How a doctor went from harvesting cotton to performing 500 robotic surgeries

Dr. Raymond Laird has had quite the journey from the farmlands of Missouri.

Not only was the doctor the first in his family to go to college, let alone medical school, he recently celebrated a personal accomplishment: his 500th da Vinci Robotic Surgical System operation with Corewell Health — something he never could have imagined while harvesting cotton as a 10-year-old.

“It's a big jump from having a dream to actually making that become reality,” said Dr. Laird.

Dr. Laird has affiliations at Corewell Health hospitals in Dearborn, Taylor and Wayne, but he primarily practices at Trenton where he cares for traumatically injured patients and serves as the assistant program director for General Surgery. The hospital’s halls ring with his unmistakable laugh while he greets almost everyone he meets.

In a past life, he worked with his dad for a farmer, raising crops like cotton, soybeans, wheat, rice and corn. When the farmer died of a heart attack, he started building houses for work, and he worked on a Christmas tree farm in college.

As he grew older, Dr. Laird’s dream was to be either a heart surgeon, an astronaut or an IndyCar driver. But when he started going to the University of Missouri, he studied accounting. Ultimately, he realized he wasn’t “cut out” for it.

“It was, how should I say it, it was boring,” he laughed.

He then pivoted and earned a bachelor's degree in Respiratory Therapy before heading to Florida for medical school at Lake Erie College of Osteopathic Medicine. He received nothing but support from his “super proud” family, but they didn’t understand how much of an undertaking medical school was.

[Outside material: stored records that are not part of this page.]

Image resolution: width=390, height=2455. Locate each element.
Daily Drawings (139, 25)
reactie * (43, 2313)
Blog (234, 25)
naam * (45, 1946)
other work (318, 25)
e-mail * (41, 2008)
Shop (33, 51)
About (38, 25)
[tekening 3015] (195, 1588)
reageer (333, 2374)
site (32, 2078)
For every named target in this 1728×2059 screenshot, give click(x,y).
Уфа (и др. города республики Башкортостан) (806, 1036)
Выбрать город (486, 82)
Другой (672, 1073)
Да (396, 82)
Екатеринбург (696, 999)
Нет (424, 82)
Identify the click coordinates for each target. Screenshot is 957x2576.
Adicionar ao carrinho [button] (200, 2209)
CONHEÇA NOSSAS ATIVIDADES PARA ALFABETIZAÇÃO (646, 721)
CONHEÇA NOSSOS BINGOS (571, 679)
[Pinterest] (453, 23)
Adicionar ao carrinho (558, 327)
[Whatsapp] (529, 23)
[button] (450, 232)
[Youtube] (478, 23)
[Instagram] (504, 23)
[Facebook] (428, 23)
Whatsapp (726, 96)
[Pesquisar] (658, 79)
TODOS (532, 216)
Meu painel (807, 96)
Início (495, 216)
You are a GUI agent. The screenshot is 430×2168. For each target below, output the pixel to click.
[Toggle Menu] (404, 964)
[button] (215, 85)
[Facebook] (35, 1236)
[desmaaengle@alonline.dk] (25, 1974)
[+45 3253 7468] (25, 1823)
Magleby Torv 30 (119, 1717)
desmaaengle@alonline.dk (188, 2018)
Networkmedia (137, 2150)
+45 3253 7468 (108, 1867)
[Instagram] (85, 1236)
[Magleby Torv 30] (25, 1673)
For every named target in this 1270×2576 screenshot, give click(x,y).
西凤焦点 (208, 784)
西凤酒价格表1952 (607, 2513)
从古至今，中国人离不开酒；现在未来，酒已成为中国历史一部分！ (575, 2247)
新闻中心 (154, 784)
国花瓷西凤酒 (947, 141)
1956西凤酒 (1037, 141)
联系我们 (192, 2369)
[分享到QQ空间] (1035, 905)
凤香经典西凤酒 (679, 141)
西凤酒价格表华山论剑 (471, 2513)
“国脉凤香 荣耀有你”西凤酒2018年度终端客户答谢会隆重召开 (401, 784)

“If you haven't gone to medical school, you truly don't understand the demand that it is,” said Dr. Laird.

He persevered and went on to complete residency in general surgery at Henry Ford Wyandotte Hospital where he met someone very important: his future wife, Dr. Cristen Laird, who’s also a physician at Corewell Health East.

He received fellowship training at George Washington University Hospital in Washington, D.C. in advanced minimally invasive surgery and has continued to advance his skills in complex open, laparoscopic and robotic hernia repairs, including da Vinci operations, which use four robotic arms to operate on patients.

When he hit his 500th da Vinci procedure, with the help of “Ursula” the robot, team members arranged a party with cake and balloons.

“There are not very many places, or very many people in the country, that have reached 500 cases yet,” he said. “So, there's not a whole lot of people that have hit that milestone.”

And he’s still got another 10 to 15 years in his career to go, he said.

“So, I'm hoping to hit that 2,000 mark,” he said.